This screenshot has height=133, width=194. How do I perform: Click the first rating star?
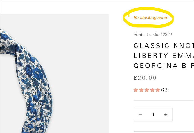coord(136,90)
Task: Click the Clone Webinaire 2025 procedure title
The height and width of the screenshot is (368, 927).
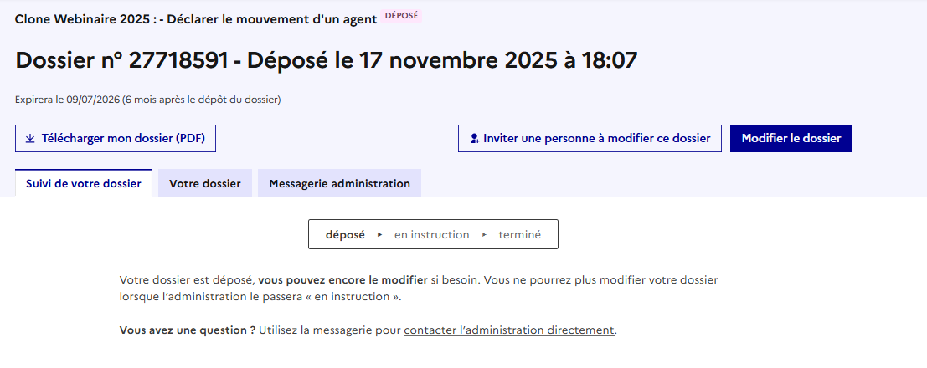Action: pos(194,18)
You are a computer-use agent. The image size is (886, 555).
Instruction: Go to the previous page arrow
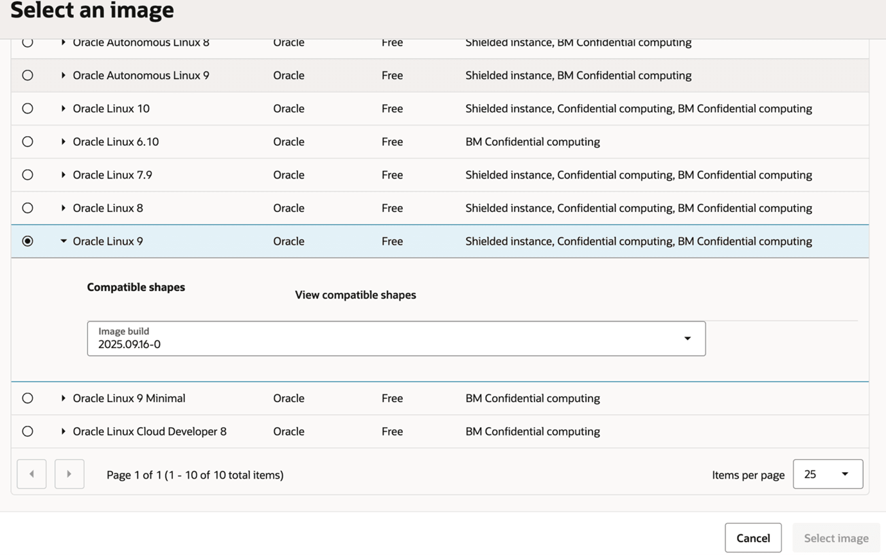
________________________
=== TO DO ===
Exclude the pictures and reproduce every entry exactly.

=== RESPONSE FOR THIS EXERCISE ===
This screenshot has height=133, width=194. How do I perform: Click the first rating star?
coord(136,90)
Task: Click the Clone Webinaire 2025 procedure title
The height and width of the screenshot is (368, 927).
Action: pos(194,18)
You are a computer-use agent. The image size is (886, 555).
Instruction: Go to the previous page arrow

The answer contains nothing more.